(Stored records)
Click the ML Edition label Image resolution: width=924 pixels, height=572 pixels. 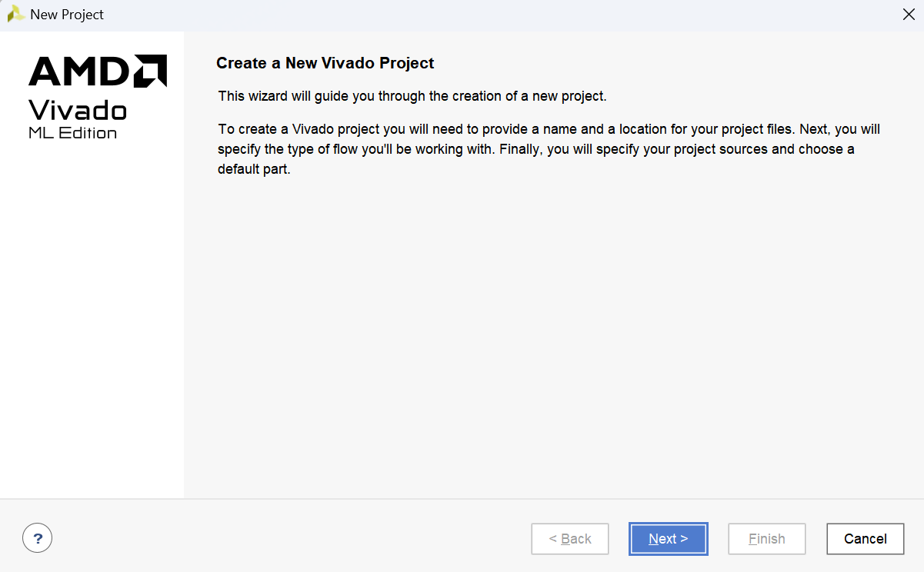click(73, 133)
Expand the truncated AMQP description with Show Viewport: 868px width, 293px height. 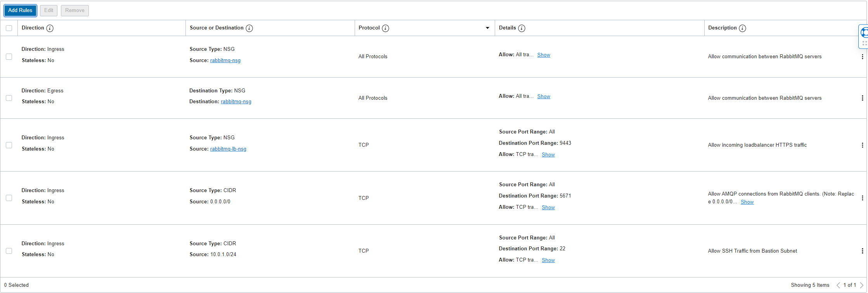[747, 202]
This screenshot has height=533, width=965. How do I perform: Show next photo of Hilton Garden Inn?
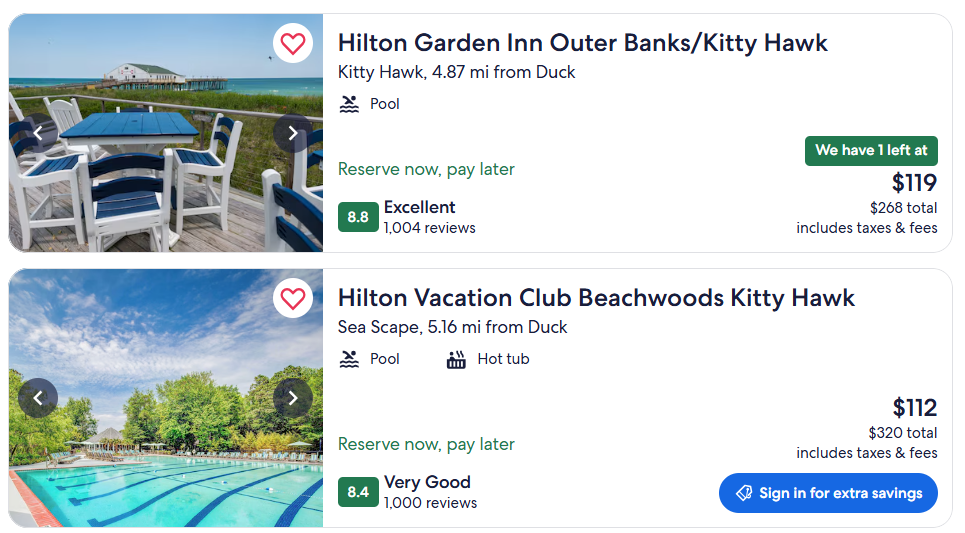[x=292, y=133]
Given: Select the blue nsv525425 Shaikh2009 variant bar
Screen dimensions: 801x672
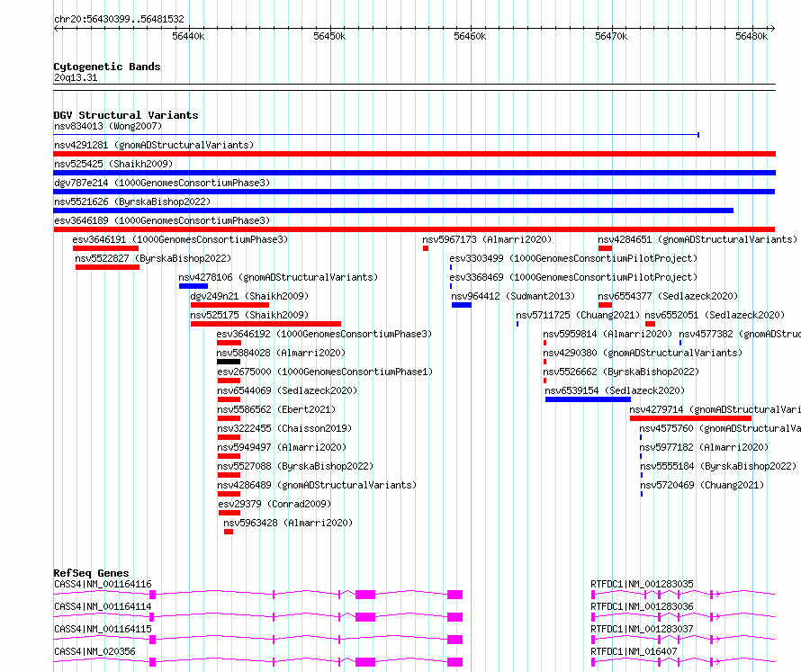Looking at the screenshot, I should point(414,173).
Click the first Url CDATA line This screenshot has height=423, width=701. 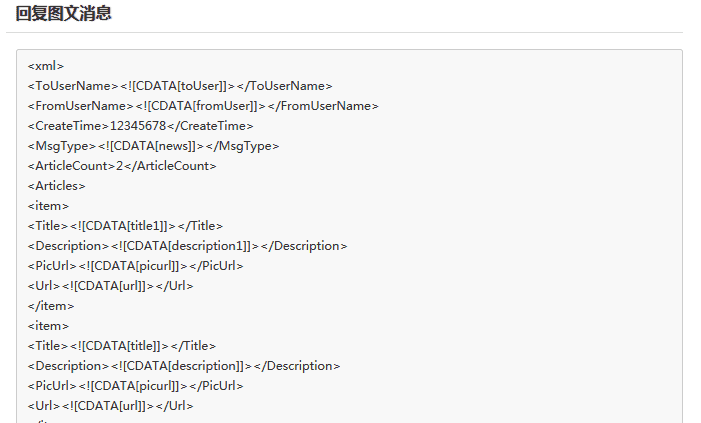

WHAT TO WORK ON:
From the line holding "Screen dimensions: 801x672" to the final line of the data above, give each line again exactly, both ends included, and drop the pictures.

EXERCISE RESPONSE:
Screen dimensions: 801x672
Looking at the screenshot, I should point(414,173).
Click the first Url CDATA line This screenshot has height=423, width=701. 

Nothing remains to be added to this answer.